Long Island Power Authority number crunchers have been working overtime to produce a 2014 budget that includes a long list of service improvements and new costs -- no small task given a goal of freezing rates for the next two years, officials said.
While some costs such as staffing and consulting fees are expected to decline as LIPA trims its employee ranks by half and narrows its use of outside companies, those costs are small compared to some new bills LIPA faces as it passes near-total control of the system to PSEG of Newark.
"That's what we're in the throes of doing right now," LIPA chief financial officer Michael Taunton said last week. "We're still seeking to achieve the rate freeze," he said, but stressed that it was a "goal."
Some of LIPA's budget problems may be shored up by money coming in from state and federal grants. Recently, Gov. Andrew M. Cuomo announced that LIPA would receive some $50 million in federal money to help pay for the $31 million outage management system and related storm communication equipment.
LIPA has also been waiting on about $100 million in insurance payments to cover the cost of repairing 51 substations damaged during Sandy. Last week, Cuomo also announced $72 million to harden substations for the next big storm, costs LIPA otherwise would have had to pass on to ratepayers.
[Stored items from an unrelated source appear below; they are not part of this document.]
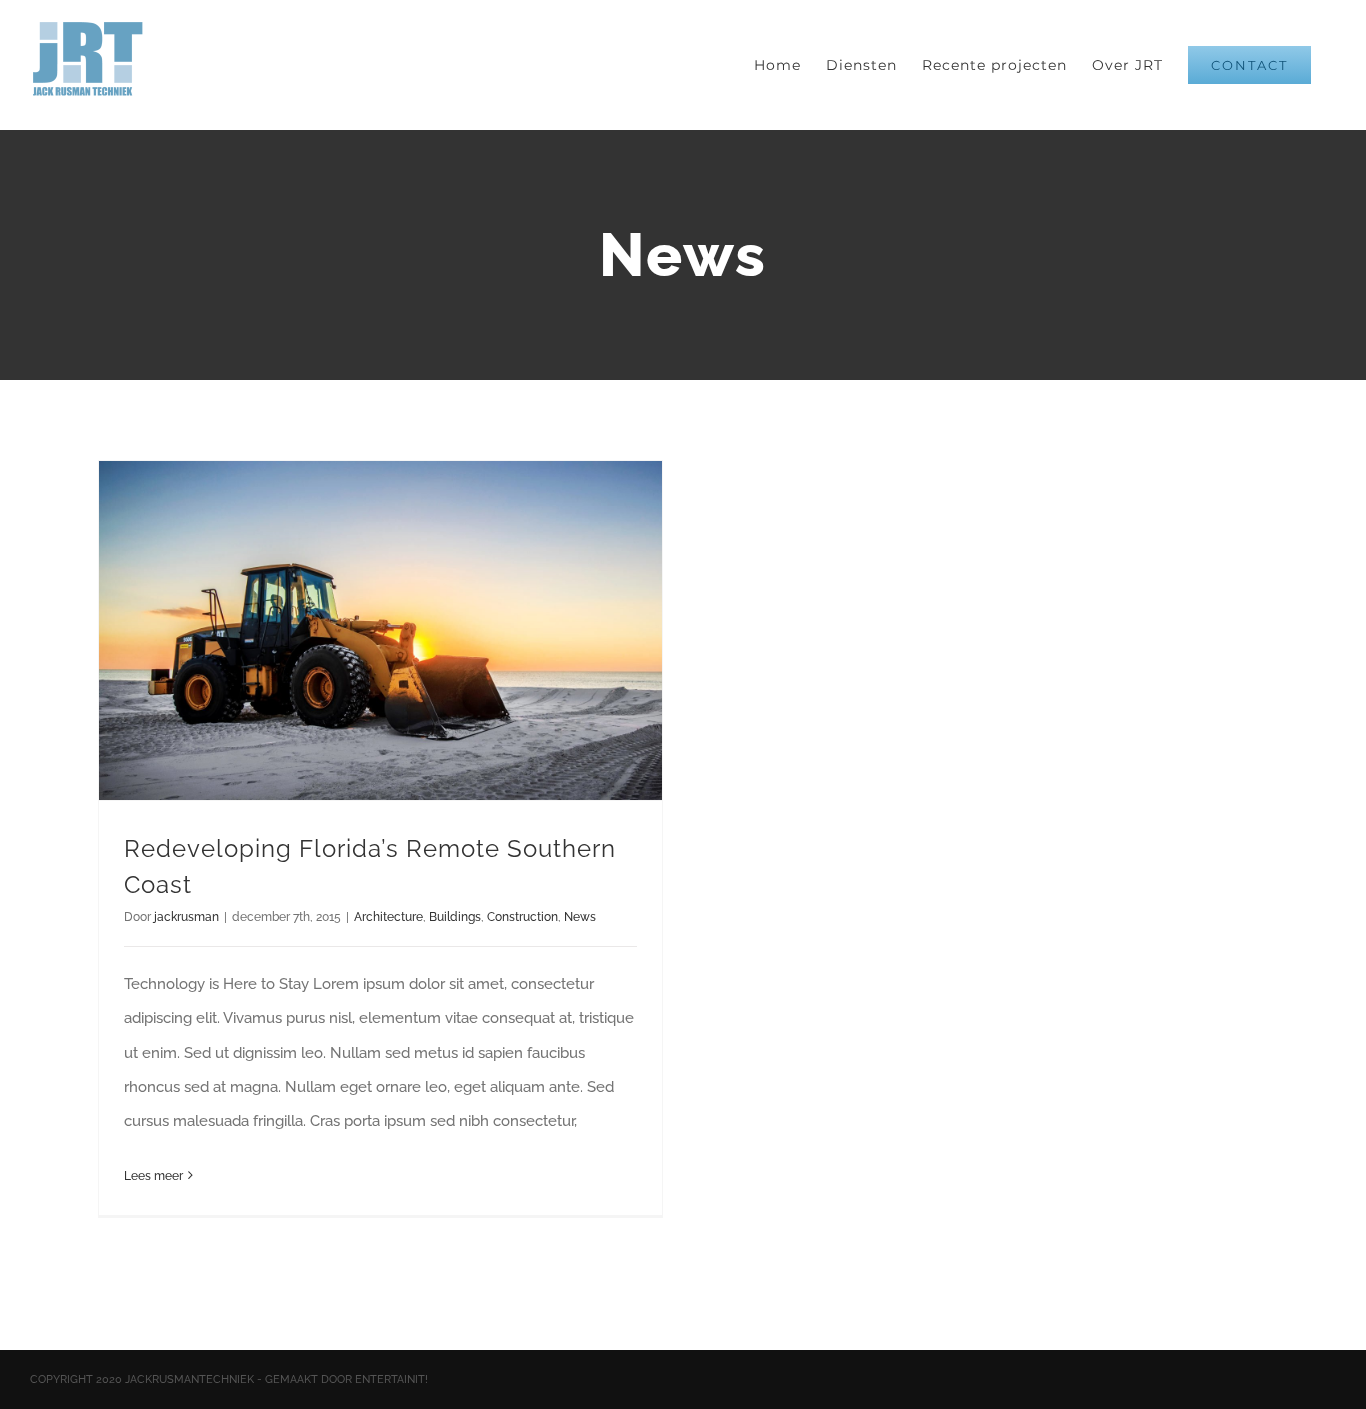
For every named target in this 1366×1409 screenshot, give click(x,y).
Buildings (455, 917)
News (580, 917)
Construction (522, 917)
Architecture (388, 917)
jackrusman (186, 917)
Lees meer (153, 1176)
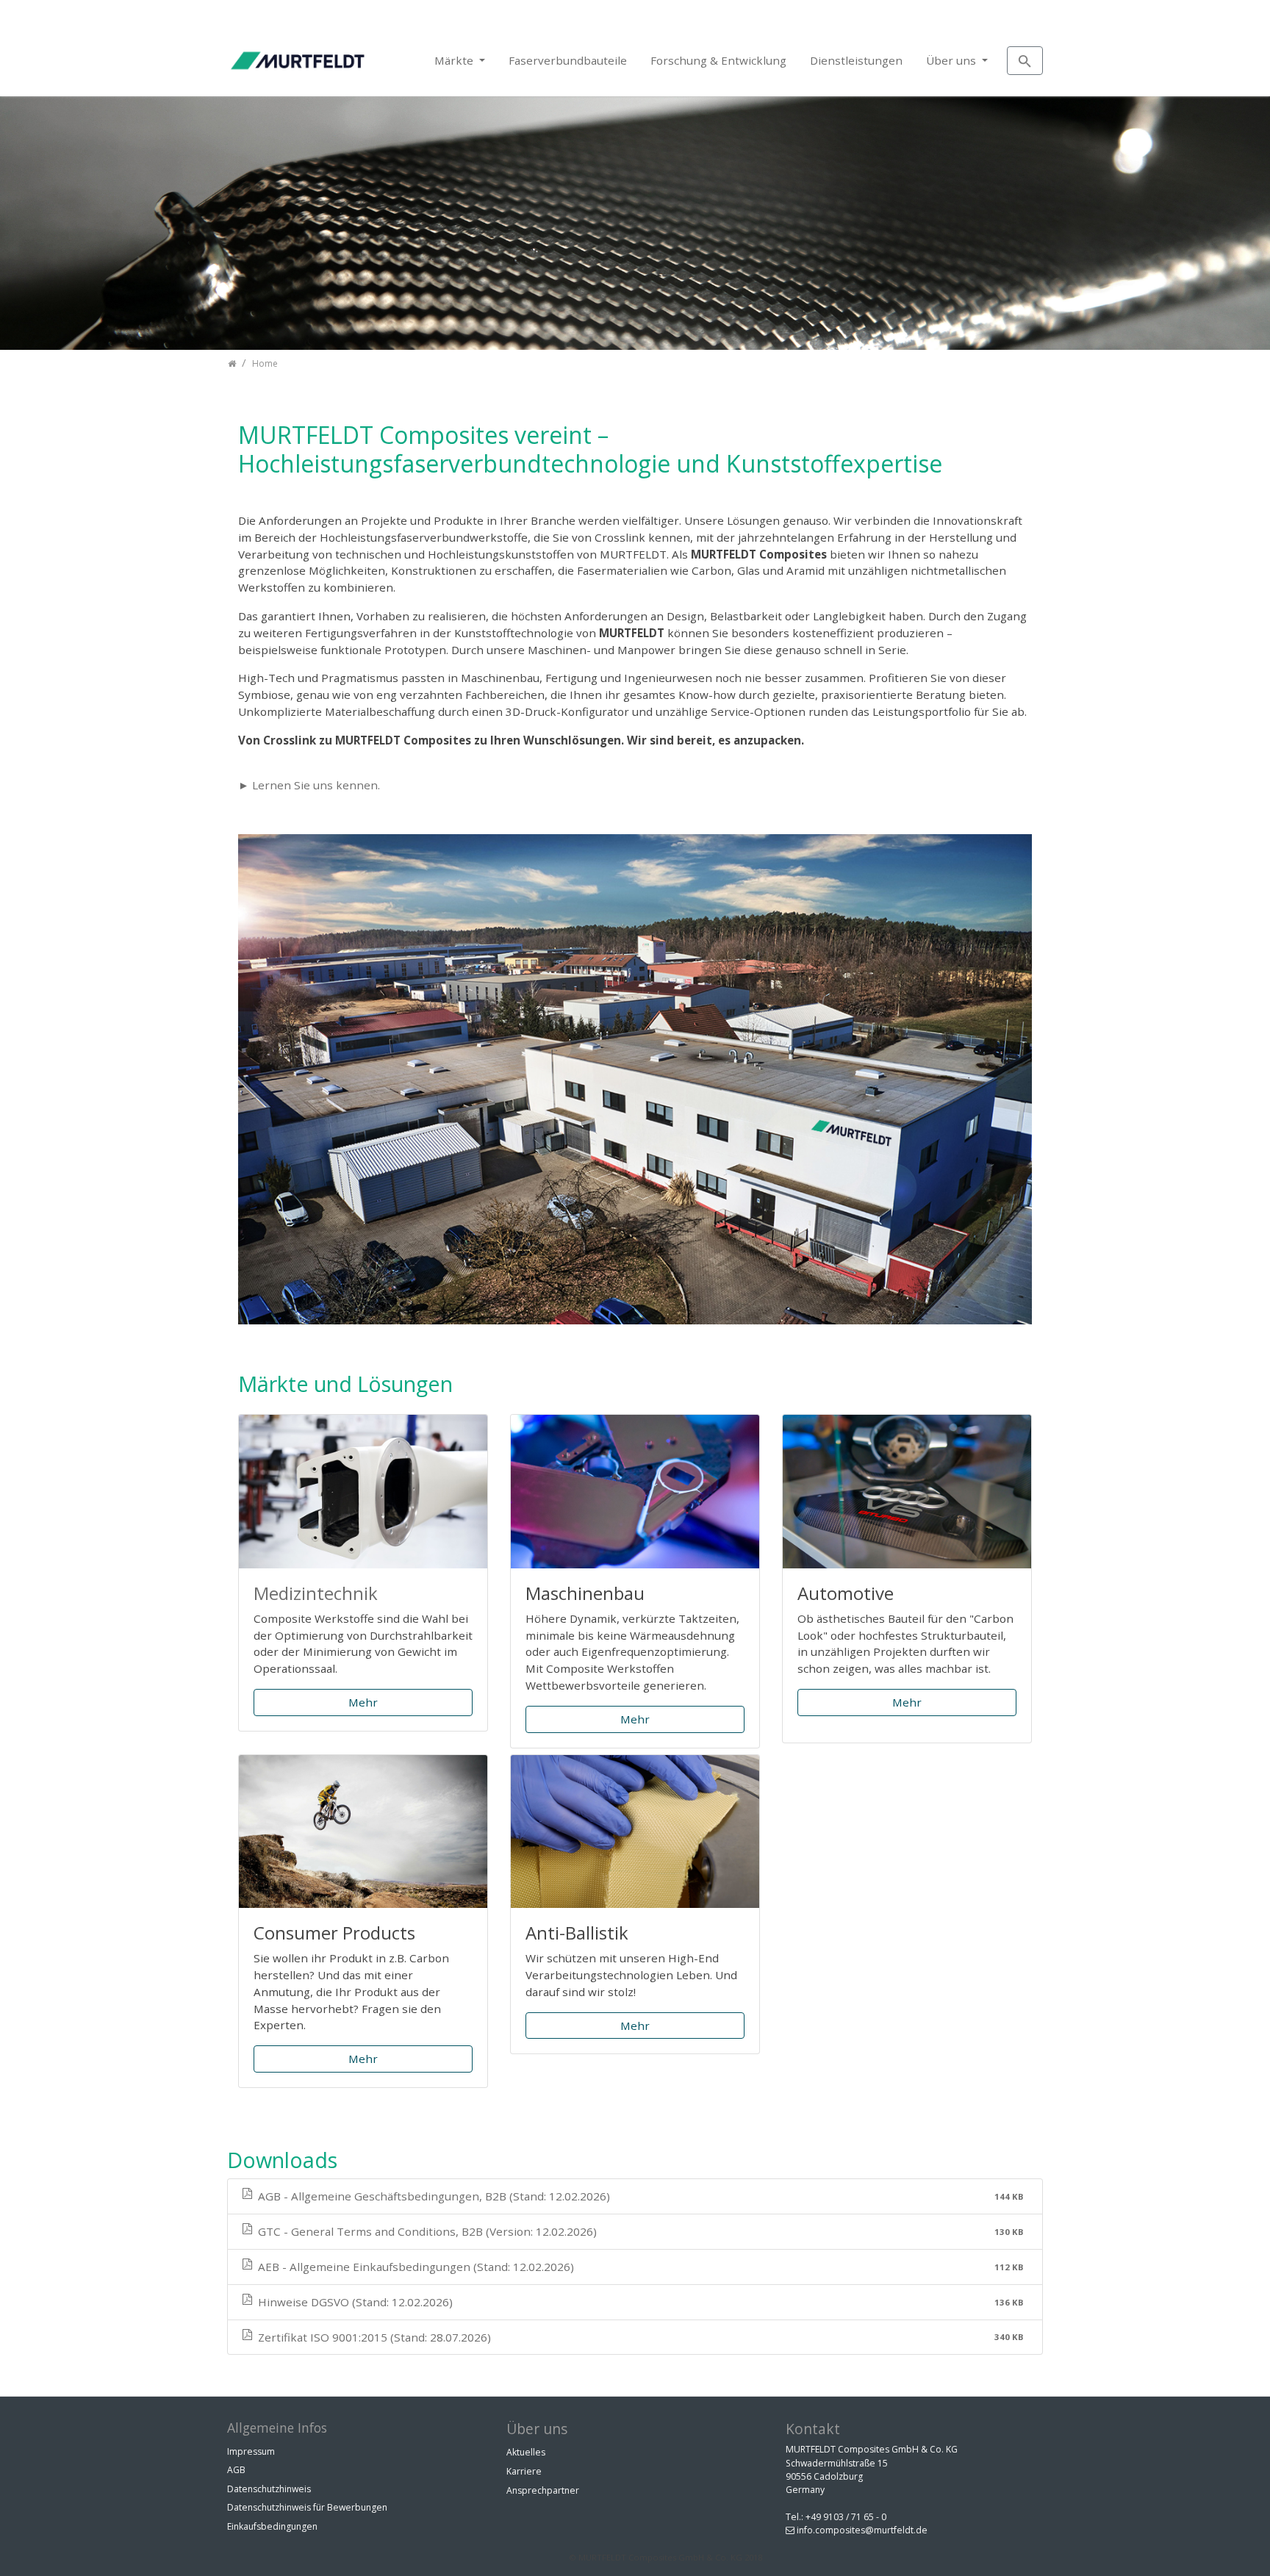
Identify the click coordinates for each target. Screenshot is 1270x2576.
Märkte (455, 60)
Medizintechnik (316, 1593)
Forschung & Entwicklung (718, 60)
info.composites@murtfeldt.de (862, 2530)
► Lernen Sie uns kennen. (309, 785)
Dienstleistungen (856, 60)
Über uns (952, 60)
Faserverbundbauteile (568, 60)
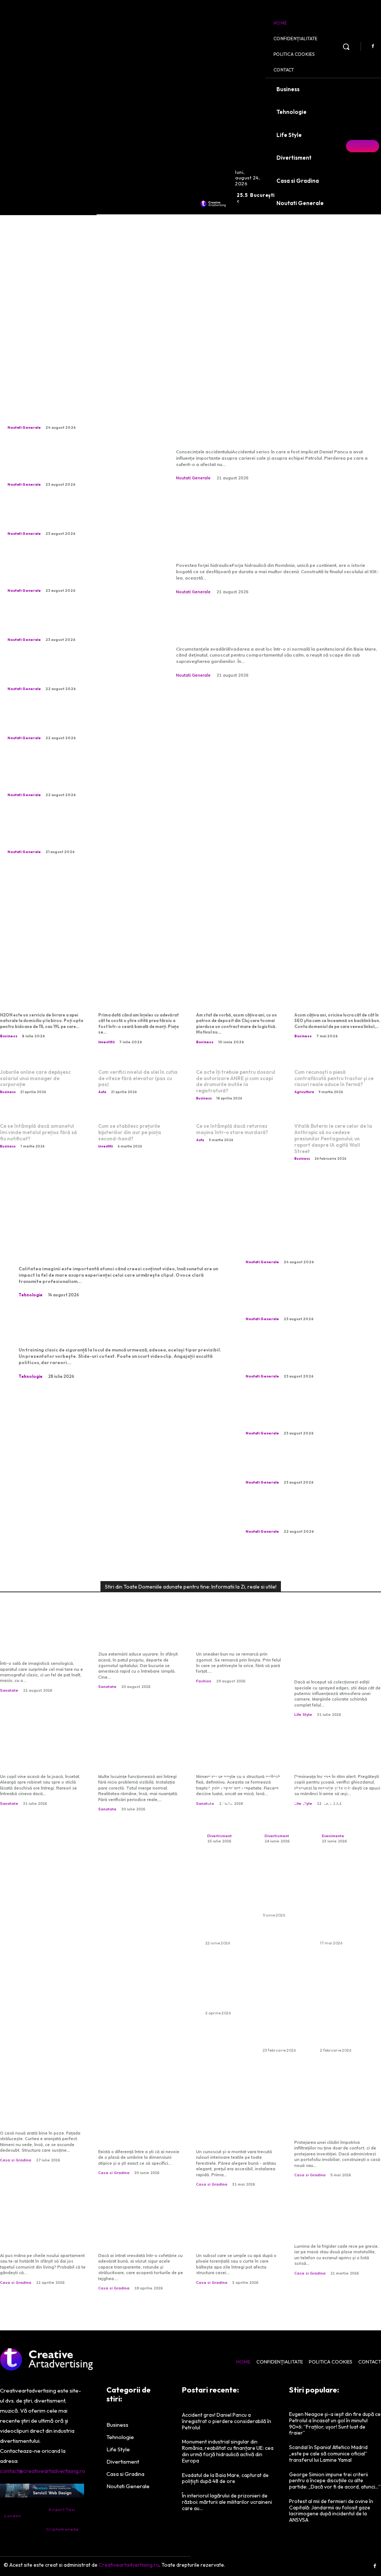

LIPA's new contract with PSEG to run the electric grid comes with one of the largest invoices LIPA has seen in its history: a total of $5.1 billion over the next 12 years, LIPA estimated.
The math isn't as simple as $425 million a year because PSEG's service fee increases, from $36.3 million in 2014-15 to $52 million in 2016, and the expanded scope of the contract means LIPA will be paying the New Jersey company considerably more than it has paid National Grid over the past seven years.
Taunton said it's not just the cost of increased commitments to storm hardening and improved service that LIPA must fund. The utility has seen a decline in sales since superstorm Sandy, and so it must base the budget on the assumption that revenue will remain flat or slightly below previous levels.
"A one percent change in sales is a very dramatic number," he said.
He said LIPA is working to prioritize the to-do list handed it by the Department of Public Service in an exhaustive management service audit released in September. LIPA general counsel Lynda Nicolino said LIPA is banking on help from a new Department of Public Service branch on Long Island.
The roughly $400 million total that LIPA will pay PSEG starting next year includes the cost of programs it maintains such as renewable energy and efficiency plans, and the cost of salaries for 1,900 unionized and management workers. There's also a transition cost of $40 million that LIPA will pay over the 12-year contract to cover the expense of passing the torch from National Grid to PSEG.
But there also are wild-card items that could challenge LIPA's ability to keep the delivery charge frozen (the power supply charge fluctuates month to month with fuel bills).
For instance, LIPA next year must begin paying $80 million in costs for superstorm Sandy repairs not covered by federal reimbursement programs. The plan is to pay it over 10 years. LIPA officials said the 2014 budget will be finalized in coming weeks, and trustees must approve it before year's end.